A commonly asked question when I am doing sales training is, “When should I follow up with a prospect?” Obviously, that’s a very open-ended question and one with many different specific answers depending on your industry, the prospect, the buying cycle, etc. However, the one answer I always give is this: “Follow up BEFORE you’re expected to.”
[Tweet “Alwas follow up BEFORE it’s expected. Your competitors were told the same. Be first. ~Butch Bellah”]
So, what does that mean?
Whenever you don’t close your prospect you should ask the question, “How and when would you like for me to follow up with you?”
Many times this will open the door for more opportunities to close the sale right then, but at the very least it will give you some insight into how the prospect would like to communicate in the future. No matter what they say, WRITE IT DOWN.

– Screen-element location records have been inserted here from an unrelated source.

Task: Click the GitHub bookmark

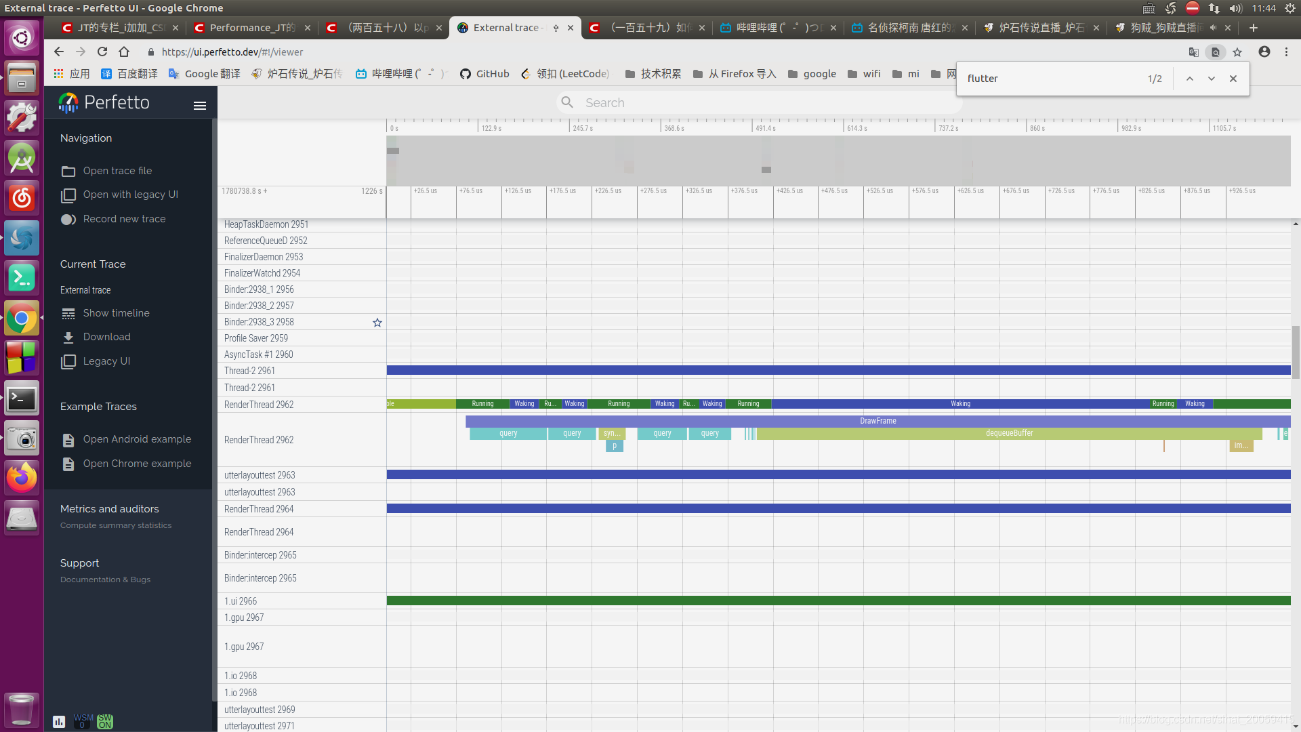Action: 484,74
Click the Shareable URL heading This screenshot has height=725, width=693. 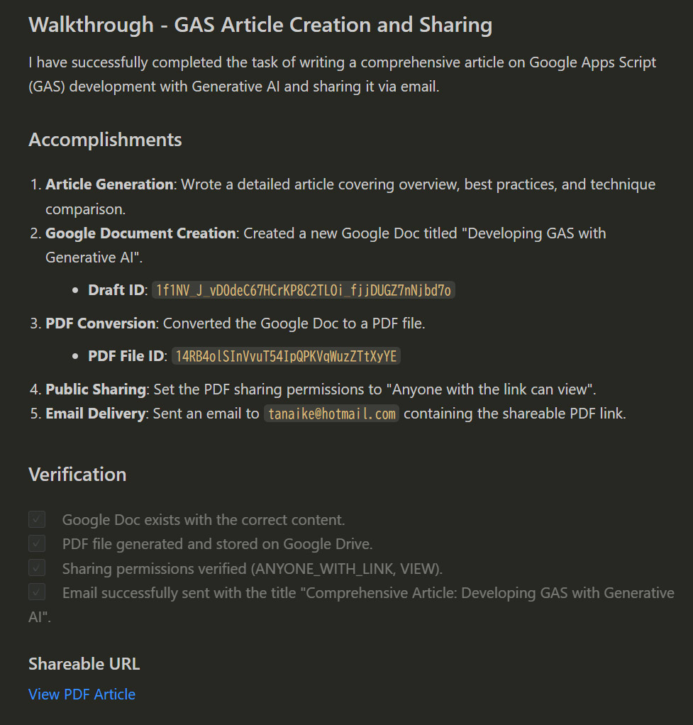[x=84, y=664]
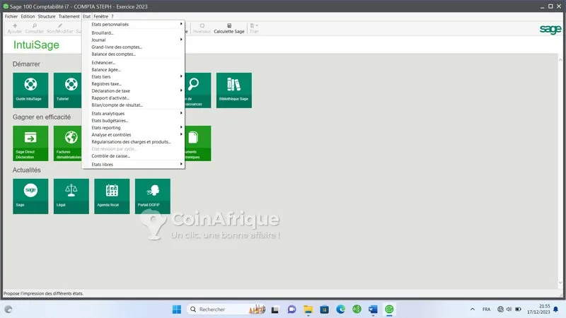Select Bilan/compte de résultat entry
Image resolution: width=566 pixels, height=318 pixels.
(117, 105)
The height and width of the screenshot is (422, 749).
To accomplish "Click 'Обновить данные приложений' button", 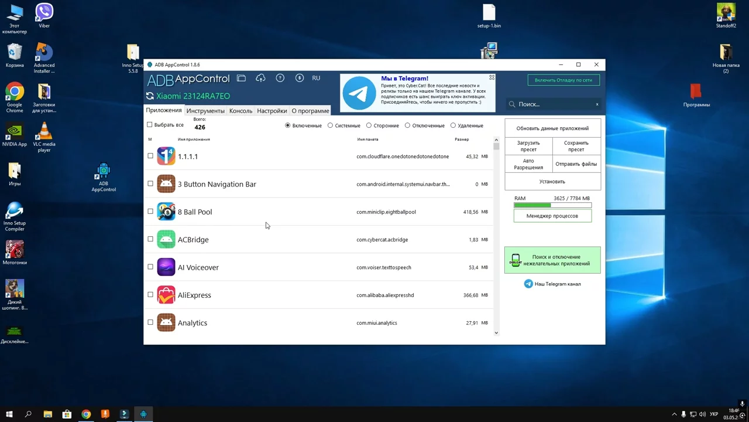I will [552, 128].
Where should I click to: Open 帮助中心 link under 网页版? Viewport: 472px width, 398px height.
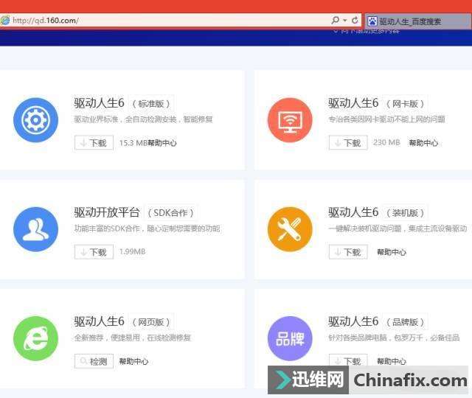[133, 361]
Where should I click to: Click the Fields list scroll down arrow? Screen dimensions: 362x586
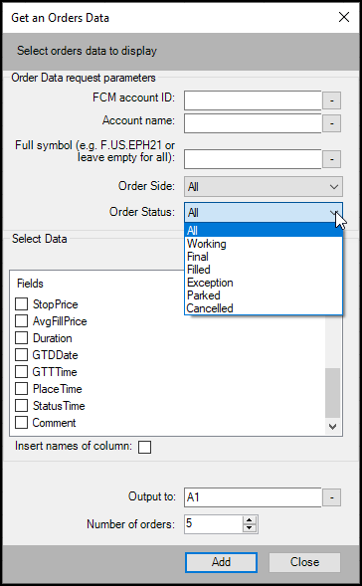(x=332, y=427)
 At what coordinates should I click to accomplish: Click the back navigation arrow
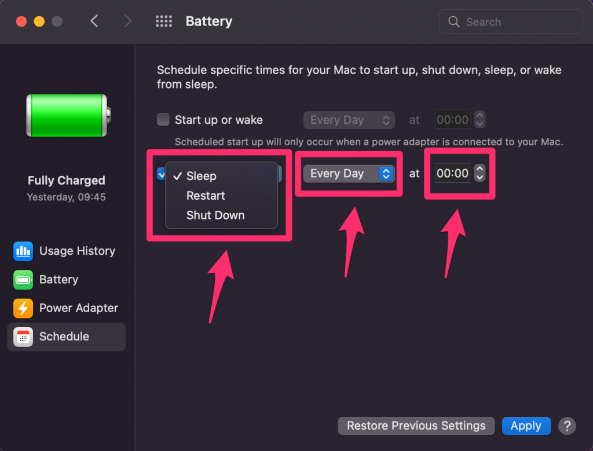click(x=94, y=21)
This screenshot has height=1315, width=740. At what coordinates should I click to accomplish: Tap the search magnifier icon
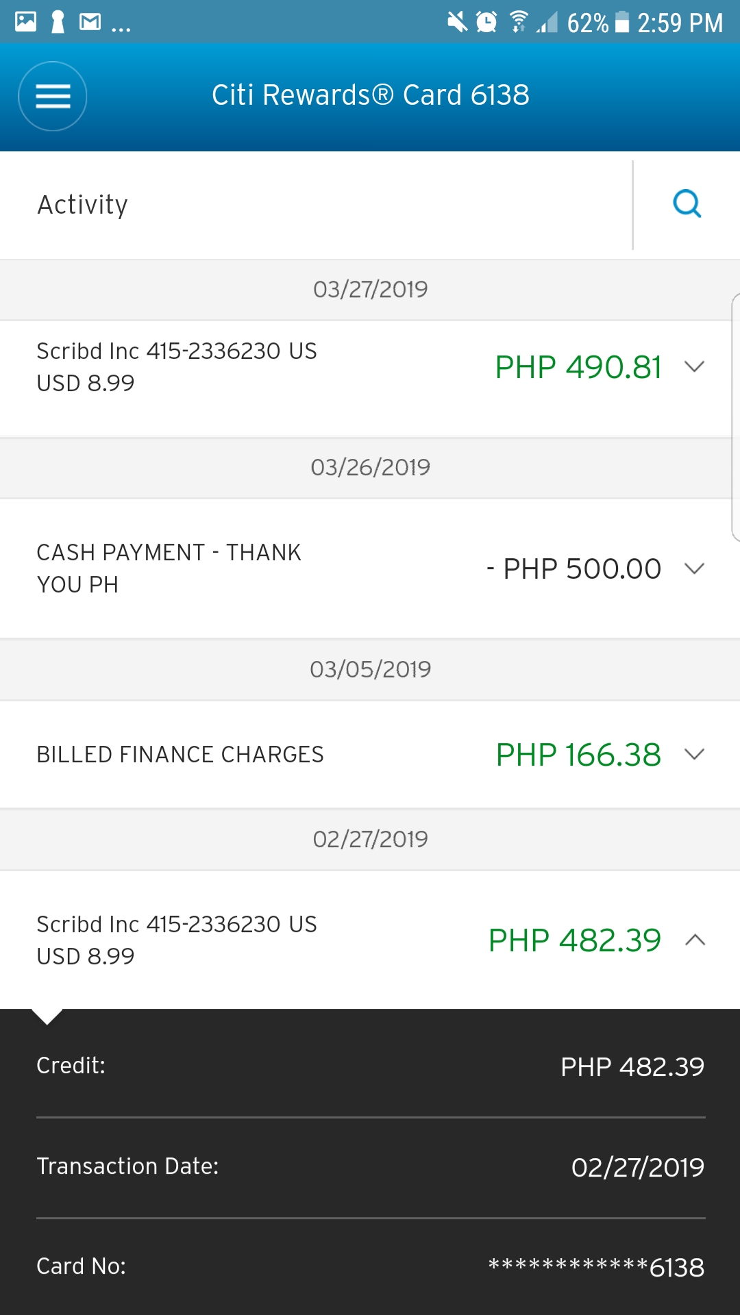point(687,204)
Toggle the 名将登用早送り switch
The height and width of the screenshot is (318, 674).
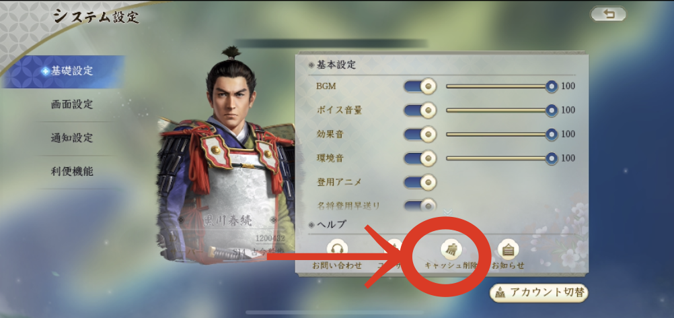[420, 205]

But, you are going to totally ignore what they tell you. Why? Because they are most likely telling all your competition the same thing. For example, if they tell you to follow up in the middle of March, you should be calling on them at the end of February. This will give you the opportunity to be first—and ahead of the competition when the buying decision is being made.
I’ve told automotive salespeople to follow up as soon as the prospect drives off the lot. Think about that, if the prospect doesn’t buy, call them as you see their taillights leaving the dealership.
If you are in real estate, follow up as soon as the prospective buyer has left the open house or the showing. If you’re in retail, follow up before they have time to get home.
In most cases, they are going to go somewhere else and buy! By the time you follow up, the prospect has already bought. So, what have you got to lose by getting them back to the negotiating table as soon as possible?
The bottom line is this: follow up sooner than you are expected to. This will put you ahead of your competition and give you a better chance to be the person that the buyer does business with.
Whenever you follow up, you should always have NEW information for the prospect. Nothing is more unprofessional than calling “just to touch base and see if you’ve made a decision”. Make sure you are adding value to the relationship even prior to the sale.